--- PROVIDED DATA ---
################

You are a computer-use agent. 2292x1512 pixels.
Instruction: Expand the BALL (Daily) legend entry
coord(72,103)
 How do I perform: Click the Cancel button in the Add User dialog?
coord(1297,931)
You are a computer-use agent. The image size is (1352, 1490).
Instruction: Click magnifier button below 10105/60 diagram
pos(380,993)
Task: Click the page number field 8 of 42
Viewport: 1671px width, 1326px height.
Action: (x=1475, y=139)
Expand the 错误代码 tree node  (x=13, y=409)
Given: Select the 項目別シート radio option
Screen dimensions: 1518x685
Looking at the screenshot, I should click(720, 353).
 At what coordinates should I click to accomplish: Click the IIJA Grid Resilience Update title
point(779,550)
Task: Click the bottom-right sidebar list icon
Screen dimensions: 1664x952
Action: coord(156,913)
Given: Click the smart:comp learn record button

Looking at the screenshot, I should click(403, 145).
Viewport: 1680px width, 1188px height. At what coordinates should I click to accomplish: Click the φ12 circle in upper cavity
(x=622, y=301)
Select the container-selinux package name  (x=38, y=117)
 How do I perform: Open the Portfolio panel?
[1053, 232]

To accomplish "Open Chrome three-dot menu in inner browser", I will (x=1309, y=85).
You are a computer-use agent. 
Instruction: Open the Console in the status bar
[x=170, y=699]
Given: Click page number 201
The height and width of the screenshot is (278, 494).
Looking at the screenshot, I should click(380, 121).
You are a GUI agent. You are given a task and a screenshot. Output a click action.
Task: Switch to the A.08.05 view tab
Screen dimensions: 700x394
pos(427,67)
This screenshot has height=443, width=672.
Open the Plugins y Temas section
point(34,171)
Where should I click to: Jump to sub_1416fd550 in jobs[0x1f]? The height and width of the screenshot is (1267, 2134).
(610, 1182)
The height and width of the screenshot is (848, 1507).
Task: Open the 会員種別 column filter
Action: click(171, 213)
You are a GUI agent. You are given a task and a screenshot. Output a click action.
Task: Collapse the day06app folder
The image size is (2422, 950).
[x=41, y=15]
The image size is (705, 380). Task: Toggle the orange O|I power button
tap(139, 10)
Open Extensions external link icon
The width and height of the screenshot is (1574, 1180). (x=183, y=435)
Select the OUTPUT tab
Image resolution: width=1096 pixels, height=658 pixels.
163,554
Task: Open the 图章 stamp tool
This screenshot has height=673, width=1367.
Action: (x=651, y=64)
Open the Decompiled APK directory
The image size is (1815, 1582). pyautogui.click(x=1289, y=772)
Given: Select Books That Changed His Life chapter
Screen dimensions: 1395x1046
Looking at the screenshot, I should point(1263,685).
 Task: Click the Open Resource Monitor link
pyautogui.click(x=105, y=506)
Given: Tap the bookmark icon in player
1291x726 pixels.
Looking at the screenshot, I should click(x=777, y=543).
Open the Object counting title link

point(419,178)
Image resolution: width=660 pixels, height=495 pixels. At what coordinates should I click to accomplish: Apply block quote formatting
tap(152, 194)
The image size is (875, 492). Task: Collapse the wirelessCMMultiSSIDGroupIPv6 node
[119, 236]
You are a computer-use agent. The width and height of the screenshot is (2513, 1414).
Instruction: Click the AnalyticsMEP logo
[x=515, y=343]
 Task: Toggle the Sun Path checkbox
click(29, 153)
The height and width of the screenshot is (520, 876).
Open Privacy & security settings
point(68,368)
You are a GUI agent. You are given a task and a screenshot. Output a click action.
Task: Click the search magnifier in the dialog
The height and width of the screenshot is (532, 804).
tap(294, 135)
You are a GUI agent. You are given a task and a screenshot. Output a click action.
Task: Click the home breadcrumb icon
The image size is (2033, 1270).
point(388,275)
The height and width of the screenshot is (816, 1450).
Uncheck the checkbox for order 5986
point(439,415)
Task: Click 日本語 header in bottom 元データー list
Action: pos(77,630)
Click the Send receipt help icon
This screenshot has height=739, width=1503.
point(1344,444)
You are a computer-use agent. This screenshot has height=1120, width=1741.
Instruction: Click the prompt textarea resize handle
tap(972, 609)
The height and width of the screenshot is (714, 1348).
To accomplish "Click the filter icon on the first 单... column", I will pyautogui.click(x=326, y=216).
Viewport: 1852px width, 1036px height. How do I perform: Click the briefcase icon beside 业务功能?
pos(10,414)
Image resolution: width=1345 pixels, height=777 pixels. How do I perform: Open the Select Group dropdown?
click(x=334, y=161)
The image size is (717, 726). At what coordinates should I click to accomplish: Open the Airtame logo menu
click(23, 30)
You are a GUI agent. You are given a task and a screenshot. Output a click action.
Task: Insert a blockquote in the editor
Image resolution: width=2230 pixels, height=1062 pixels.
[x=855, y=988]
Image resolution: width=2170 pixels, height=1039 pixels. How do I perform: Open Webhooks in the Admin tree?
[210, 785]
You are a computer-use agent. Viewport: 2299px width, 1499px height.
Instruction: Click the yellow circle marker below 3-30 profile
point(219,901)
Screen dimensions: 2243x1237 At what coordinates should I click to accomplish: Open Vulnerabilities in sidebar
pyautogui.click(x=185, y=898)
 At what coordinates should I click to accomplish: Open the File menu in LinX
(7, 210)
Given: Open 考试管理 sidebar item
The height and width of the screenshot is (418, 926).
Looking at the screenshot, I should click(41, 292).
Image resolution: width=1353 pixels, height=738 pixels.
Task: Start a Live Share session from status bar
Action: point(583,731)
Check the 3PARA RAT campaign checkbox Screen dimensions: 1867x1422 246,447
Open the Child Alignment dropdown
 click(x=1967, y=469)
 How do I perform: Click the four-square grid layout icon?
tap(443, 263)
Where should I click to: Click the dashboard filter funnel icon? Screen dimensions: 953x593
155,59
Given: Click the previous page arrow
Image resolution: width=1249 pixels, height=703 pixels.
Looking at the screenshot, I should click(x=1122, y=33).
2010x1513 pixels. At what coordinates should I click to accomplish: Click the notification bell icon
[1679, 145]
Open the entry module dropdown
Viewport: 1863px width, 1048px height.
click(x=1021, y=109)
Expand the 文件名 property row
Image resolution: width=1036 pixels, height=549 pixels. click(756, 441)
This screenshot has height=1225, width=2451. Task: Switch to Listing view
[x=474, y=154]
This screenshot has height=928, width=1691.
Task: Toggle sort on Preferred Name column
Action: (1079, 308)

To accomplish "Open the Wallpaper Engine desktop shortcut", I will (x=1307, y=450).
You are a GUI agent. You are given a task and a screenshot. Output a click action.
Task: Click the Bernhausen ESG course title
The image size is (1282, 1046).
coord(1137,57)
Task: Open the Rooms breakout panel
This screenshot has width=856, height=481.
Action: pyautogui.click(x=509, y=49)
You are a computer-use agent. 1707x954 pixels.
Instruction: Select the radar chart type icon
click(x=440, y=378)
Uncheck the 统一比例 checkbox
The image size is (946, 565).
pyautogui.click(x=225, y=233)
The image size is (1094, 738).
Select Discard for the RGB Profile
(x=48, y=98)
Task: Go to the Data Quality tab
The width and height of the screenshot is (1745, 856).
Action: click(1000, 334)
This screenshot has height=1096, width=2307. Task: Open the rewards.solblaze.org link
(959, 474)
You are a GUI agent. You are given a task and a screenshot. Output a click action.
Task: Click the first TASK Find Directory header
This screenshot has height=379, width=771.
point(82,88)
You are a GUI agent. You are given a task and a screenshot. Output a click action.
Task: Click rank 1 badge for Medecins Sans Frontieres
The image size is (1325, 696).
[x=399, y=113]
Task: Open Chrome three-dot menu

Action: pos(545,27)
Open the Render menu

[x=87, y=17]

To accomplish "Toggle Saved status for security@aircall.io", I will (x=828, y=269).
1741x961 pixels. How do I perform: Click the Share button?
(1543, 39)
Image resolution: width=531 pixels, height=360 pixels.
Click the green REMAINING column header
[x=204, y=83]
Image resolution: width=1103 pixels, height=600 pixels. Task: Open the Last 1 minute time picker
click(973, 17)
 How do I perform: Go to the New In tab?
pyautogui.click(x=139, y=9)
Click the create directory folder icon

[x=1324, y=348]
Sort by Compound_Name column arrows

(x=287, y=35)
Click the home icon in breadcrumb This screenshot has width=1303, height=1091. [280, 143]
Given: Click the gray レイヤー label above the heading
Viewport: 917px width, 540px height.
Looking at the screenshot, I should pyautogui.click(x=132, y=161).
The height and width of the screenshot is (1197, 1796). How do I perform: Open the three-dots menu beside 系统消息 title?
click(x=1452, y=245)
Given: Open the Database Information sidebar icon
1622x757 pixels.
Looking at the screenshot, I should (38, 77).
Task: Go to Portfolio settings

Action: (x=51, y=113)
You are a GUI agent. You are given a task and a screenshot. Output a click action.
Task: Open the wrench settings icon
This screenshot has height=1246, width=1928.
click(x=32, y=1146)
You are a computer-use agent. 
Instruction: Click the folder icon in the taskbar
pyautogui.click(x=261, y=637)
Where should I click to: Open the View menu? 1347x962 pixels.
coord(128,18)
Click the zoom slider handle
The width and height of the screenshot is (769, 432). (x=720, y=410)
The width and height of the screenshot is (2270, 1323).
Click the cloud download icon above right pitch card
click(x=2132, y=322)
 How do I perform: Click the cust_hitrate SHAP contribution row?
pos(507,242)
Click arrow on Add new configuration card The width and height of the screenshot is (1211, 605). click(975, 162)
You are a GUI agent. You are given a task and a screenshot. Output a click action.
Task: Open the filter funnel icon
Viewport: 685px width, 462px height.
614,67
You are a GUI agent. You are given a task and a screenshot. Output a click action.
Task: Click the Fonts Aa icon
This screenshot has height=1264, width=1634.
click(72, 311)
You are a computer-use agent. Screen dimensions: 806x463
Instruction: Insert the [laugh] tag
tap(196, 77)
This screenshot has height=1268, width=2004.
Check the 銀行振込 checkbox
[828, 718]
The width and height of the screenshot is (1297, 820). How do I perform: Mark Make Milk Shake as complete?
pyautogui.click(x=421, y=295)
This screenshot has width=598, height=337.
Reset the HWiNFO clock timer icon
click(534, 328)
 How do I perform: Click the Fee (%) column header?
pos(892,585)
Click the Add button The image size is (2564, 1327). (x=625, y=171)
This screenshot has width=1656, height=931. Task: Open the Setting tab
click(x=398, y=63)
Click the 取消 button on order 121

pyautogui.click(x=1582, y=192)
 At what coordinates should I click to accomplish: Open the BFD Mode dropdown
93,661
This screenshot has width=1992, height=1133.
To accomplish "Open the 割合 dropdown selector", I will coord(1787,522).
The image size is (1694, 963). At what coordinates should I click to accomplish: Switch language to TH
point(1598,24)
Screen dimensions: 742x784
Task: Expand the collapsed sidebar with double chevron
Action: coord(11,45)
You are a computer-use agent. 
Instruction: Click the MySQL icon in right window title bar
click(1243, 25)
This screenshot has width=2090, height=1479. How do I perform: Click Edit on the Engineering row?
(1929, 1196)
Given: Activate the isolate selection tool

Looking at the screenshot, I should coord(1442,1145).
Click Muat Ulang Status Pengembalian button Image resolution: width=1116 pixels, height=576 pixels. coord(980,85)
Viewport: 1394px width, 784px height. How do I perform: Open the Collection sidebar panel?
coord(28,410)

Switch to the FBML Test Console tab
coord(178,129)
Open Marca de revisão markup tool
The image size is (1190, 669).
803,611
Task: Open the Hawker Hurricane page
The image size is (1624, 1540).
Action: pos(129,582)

################

Restate the records above verbatim up to and including the line containing "You are a computer-use agent. The image".

--- SOLUTION TO THIS EXERCISE ---
You are a computer-use agent. 2292x1512 pixels.
Instruction: Expand the BALL (Daily) legend entry
coord(72,103)
 How do I perform: Click the Cancel button in the Add User dialog?
coord(1297,931)
You are a computer-use agent. The image size is (1352, 1490).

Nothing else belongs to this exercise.